EXERCISE TASKS:
(1) List, each once, every name in the prctl extract that is followed by a manual section number in parentheses.
(2) Copy everything in the prctl extract from "Enable or disable" down to "allocation and freeing.", substituting "addresses" for each "pointers".

EXTRACT PROVIDED:
****************
Enable or disable kernel management of Memory Protection eXtensions (MPX) bounds tables. The arg2, arg3, arg4, and arg5 arguments must be zero.

MPX is a hardware-assisted mechanism for performing bounds checking on pointers. It consists of a set of registers storing bounds information and a set of special instruction prefixes that tell the CPU on which instructions it should do bounds enforcement. There is a limited number of these registers and when there are more pointers than registers, their contents must be "spilled" into a set of tables. These tables are called "bounds tables" and the MPX prctl() operations control whether the kernel manages their allocation and freeing.

When management is enabled, the kernel will take over allocation and freeing of the bounds tables. It does this by trapping the #BR exceptions that result at first use of missing bounds tables and instead of delivering the exception to user space, it allocates the table and populates the bounds directory with the location of the new table. For freeing, the kernel checks to see if bounds tables are present for memory which is not allocated, and frees them if so.

Before enabling MPX management using PR_MPX_ENABLE_MANAGEMENT, the application must first have allocated a user-space buffer for the bounds directory and placed the location of that directory in the bndcfgu register.

These calls fail if the CPU or kernel does not support MPX. Kernel support for MPX is enabled via the CONFIG_X86_INTEL_MPX configuration option. You can check whether the CPU supports MPX by looking for the mpx CPUID bit, like with the following command:

A thread may not switch in or out of long (64-bit) mode while MPX is enabled.

All threads in a process are affected by these calls.

The child of a fork(2) inherits the state of MPX management. During execve(2), MPX management is reset to a state as if PR_MPX_DISABLE_MANAGEMENT had been called.

For further information on Intel MPX, see the kernel source file Documentation/x86/intel_mpx.txt.

Due to a lack of toolchain support, PR_MPX_ENABLE_MANAGEMENT and PR_MPX_DISABLE_MANAGEMENT are not supported in Linux 5.4 and later.

Set the name of the calling thread, using the value in the location pointed to by (char *) arg2. The name can be up to 16 bytes long, including the terminating null byte. (If the length of the string, including the terminating null byte, exceeds 16 bytes, the string is silently truncated.) This is the same attribute that can be set via pthread_setname_np(3) and retrieved using pthread_getname_np(3). The attribute is likewise accessible via /proc/self/task/[tid]/comm (see proc(5)), where [tid] is the thread ID of the calling thread, as returned by gettid(2).

Return the name of the calling thread, in the buffer pointed to by (char *) arg2. The buffer should allow space for up to 16 bytes; the returned string will be null-terminated.

Set the calling thread's no_new_privs attribute to the value in arg2. With no_new_privs set to 1, execve(2) promises not to grant privileges to do anything that could not have been done without the execve(2) call (for example, rendering the set-user-ID and set-group-ID mode bits, and file capabilities non-functional). Once set, the no_new_privs attribute cannot be unset. The setting of this attribute is inherited by children created by fork(2) and clone(2), and preserved across execve(2).
****************
SOURCE EXCERPT:
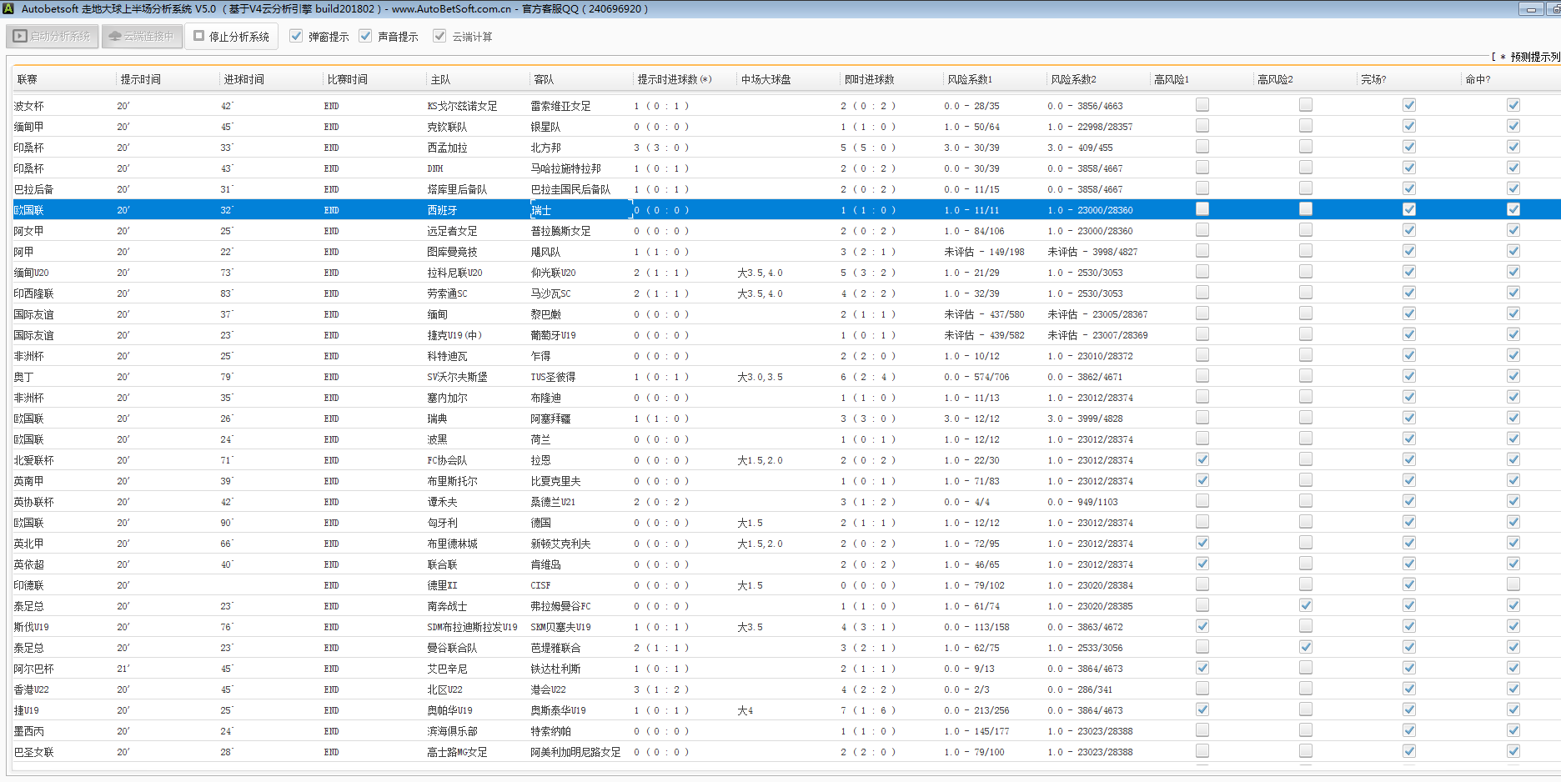
Task: Toggle the 弹窗提示 checkbox
Action: tap(296, 36)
****************
EXERCISE RESPONSES:
(1) fork(2), execve(2), pthread_setname_np(3), pthread_getname_np(3), proc(5), gettid(2), clone(2)

(2)
Enable or disable kernel management of Memory Protection eXtensions (MPX) bounds tables. The arg2, arg3, arg4, and arg5 arguments must be zero.

MPX is a hardware-assisted mechanism for performing bounds checking on addresses. It consists of a set of registers storing bounds information and a set of special instruction prefixes that tell the CPU on which instructions it should do bounds enforcement. There is a limited number of these registers and when there are more addresses than registers, their contents must be "spilled" into a set of tables. These tables are called "bounds tables" and the MPX prctl() operations control whether the kernel manages their allocation and freeing.